UNITED STATES DISTRICT COURT DISTRICT OF MASSACHUSETTS
Mar 28, 2018
Civil Action No. 15-cv-13339-ADB (D. Mass. Mar. 28, 2018)

Opinion

Civil Action No. 15-cv-13339-ADB

03-28-2018

ANDREW LICHY, MARK BIXLER, MARK WALTERS, FREDERICK SPEER, and RYAN NIEMEYER, Plaintiffs, v. CENTERLINE COMMUNICATIONS LLC, JOSHUA DELMAN, and BENJAMIN DELMAN, Defendants.

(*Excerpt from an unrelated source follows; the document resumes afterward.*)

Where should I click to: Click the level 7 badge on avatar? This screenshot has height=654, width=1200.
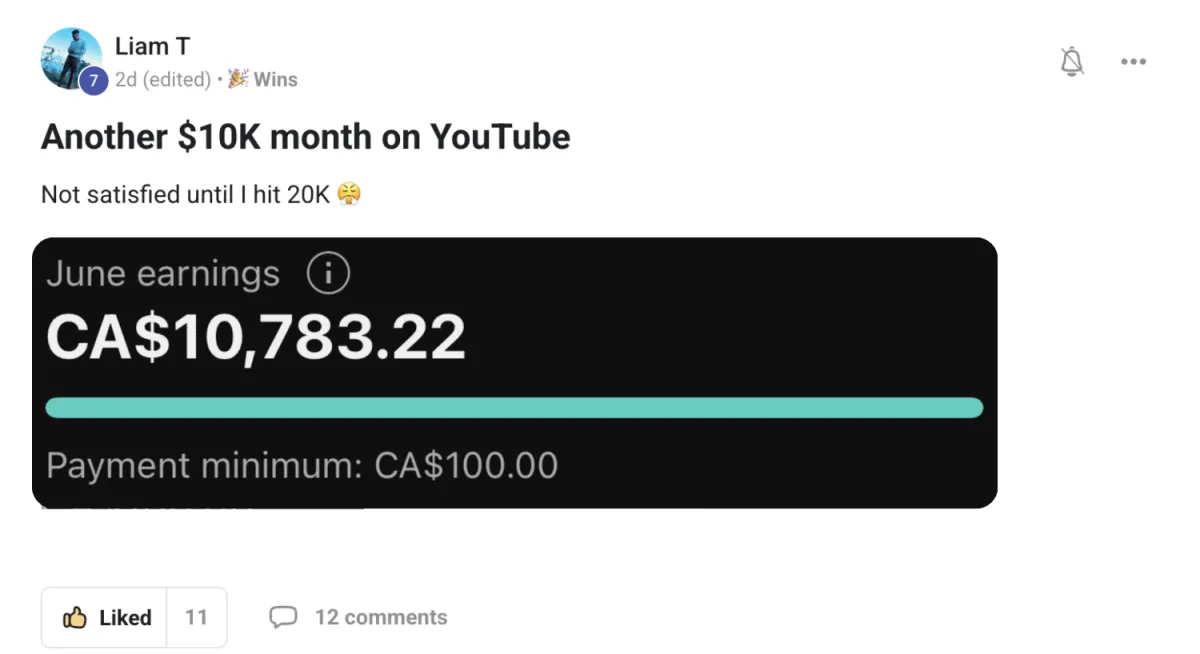[92, 81]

MEMORANDUM AND ORDER GRANTING CONDITIONAL COLLECTIVE ACTION CERTIFICATION

Plaintiffs are former employees of Defendants who allege that Defendants did not pay them for all hours worked, and for some overtime hours for which they are owed time-and-a-half pay. Plaintiffs brought this action pursuant to the Fair Labor Standards Act ("FLSA"), 29 U.S.C. § 201, et seq., seeking to recover on behalf of themselves and all others similarly situated. Now before the Court is Plaintiffs' motion to conditionally certify a class and to issue notice to similarly situated employees pursuant to 29 U.S.C. § 216(b). [ECF No. 29]. For the reasons set forth below, the motion is granted.

I. FACTUAL BACKGROUND

The following facts are drawn from the deposition of Joshua Delman [ECF No. 29-1], additional documents submitted as exhibits by Plaintiffs [ECF Nos. 29-3, 29-4], and the complaint [ECF No. 1].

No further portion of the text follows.